We use propane heat, refrigeration, and lighting in our cabin as it isn't located anywhere near access to power lines.  The guilty object was one of the lights in the kitchen - the propane light right above the kitchen sink.

Several of us had been getting a random whiff of propane in that general vicinity for a while, and for whatever reason, the leaking propane decided to catch fire on Friday.

I was in the process of cooking some supper, and son Caleb was just generally hanging around, waiting for the meal and circling the food like a piranha.  I turned my back for just several moments, and all of a sudden Caleb is yelling, "Whoa, whoa, whoa!"

With that I turned around to see flames shooting from the lamp and crawling up the wall.  FAST.

Caleb dove right in and stuck his hand into the flames to turn off the gas switch.  After some blowing and hand slamming into the flames, the fire appeared to be out.  Meanwhile I ran for a nearby bucket of water (which we keep handy in the bathroom in case the spring fed toilet needs help flushing), and Caleb grabbed a nearby fire extinguisher.

Although the fire appeared to be stopped, our concern was whether or not the flames had traveled up through the ceiling and into the attic.  It was hard to tell, and we made a lucky and correct assumption  that the fire had been stopped in just the knick of time.

The offender
Caleb was the hero that afternoon, and fortunately he didn't suffer any major burns.  Just a small finger burn from turning off the gas lever.
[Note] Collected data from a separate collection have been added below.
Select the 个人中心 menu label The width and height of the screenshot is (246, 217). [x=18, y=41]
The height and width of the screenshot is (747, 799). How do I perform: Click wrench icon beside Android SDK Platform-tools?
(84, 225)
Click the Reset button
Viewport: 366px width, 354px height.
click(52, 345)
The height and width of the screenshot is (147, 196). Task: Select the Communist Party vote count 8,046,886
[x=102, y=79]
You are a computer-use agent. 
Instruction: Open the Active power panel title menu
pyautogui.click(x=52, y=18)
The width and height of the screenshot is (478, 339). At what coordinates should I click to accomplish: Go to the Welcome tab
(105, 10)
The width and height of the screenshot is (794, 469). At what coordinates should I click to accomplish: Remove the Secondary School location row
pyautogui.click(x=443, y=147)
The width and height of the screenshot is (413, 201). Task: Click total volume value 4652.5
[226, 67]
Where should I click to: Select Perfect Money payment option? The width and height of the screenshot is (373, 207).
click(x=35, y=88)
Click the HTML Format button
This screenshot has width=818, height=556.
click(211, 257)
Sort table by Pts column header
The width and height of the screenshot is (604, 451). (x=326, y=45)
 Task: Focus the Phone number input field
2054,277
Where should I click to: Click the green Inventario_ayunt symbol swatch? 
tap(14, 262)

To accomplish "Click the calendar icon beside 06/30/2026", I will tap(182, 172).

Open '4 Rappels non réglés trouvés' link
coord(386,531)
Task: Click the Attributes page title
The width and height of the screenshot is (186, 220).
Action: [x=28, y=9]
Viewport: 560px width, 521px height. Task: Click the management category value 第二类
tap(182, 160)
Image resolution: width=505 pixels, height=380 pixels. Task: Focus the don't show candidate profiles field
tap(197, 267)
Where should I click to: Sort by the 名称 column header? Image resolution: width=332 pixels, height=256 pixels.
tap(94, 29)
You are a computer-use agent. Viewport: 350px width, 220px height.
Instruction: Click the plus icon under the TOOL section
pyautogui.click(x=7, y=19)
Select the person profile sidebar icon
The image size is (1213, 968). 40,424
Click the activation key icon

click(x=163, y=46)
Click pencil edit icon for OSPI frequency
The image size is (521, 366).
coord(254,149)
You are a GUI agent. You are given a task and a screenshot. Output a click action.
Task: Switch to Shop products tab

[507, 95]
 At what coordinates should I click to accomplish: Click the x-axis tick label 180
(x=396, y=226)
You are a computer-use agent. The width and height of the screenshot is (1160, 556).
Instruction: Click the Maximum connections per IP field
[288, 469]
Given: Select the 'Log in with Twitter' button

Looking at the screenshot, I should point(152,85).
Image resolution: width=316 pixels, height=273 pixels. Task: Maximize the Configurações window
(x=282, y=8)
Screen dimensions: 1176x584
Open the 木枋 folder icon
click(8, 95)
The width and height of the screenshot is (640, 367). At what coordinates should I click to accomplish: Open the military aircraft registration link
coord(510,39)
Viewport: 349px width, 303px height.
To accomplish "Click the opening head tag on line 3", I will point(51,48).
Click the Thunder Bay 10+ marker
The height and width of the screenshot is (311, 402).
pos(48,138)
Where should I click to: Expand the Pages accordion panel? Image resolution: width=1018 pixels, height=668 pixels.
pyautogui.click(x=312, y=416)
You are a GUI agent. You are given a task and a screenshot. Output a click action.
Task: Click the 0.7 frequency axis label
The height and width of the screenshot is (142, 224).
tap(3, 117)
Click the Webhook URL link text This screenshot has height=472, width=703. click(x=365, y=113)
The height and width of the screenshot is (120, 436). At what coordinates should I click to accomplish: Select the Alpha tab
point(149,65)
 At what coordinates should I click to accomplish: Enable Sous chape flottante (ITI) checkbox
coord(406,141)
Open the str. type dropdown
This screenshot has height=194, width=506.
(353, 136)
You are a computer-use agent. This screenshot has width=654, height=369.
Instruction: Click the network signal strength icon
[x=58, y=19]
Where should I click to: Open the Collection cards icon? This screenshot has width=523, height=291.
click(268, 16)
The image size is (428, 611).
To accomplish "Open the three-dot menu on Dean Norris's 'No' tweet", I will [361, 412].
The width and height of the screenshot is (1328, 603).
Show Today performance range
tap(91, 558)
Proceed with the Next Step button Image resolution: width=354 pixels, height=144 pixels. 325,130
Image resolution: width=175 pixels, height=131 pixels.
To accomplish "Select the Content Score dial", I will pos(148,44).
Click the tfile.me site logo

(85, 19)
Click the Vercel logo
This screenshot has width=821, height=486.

SCARY, it was.  After we all calmed down and the adrenaline settled out, we discussed among ourselves how easily the whole cabin could have gone up in smoke and flames and been destroyed.  Our cabin is roughly 50 years old, and due to the heat from many years of fires and propane lighting and heating, frankly it is as dry as a tinderbox.

SOBERING.  As recommended to any homeowners and families, we planned among ourselves how we would have escaped had the fire gone out of control and blocked the main entrance to the cabin.  This is certainly an issue of concern, as all the windows have removable "bear bars."  It is important to know how to quickly open them if the windows need to be used as an escape route.

We also reminded ourselves that there is a rear door.  That may seem odd, but it is possible that our back door has not even been opened for years.  We just never go in or out that way.

Furthermore, as a family we decided to end the practice of leaving that one light on in the bathroom all night.  We will each carry a flashlight or lantern if a middle-of-the-night trip to the bathroom is required.  

Needless to say, the husband/lover/handyman spent a good part of the next day removing the faulty light and gas piping, and after mounting a large fireproof square of cement board onto the wall, a new light was installed.

I'd like to say we are back to normal and good as new, but I'm not comfortable yet to do so.  At least we are fortunate that nobody was hurt.

I probably only shortened my life by a year or two dealing with the stress of it all.


  1. We are so happy for you all that no one was hurt. What a scary adventure for sure. Hope Caleb's finger heals very quickly.

  2. Very scary! Glad you got it under control so quickly.

  3. So glad that no one was hurt. Fires can be so scary!

  4. WOW - I'd never be able to sleep again! So glad you were so quick to react and that no serious injuries or damages occurred!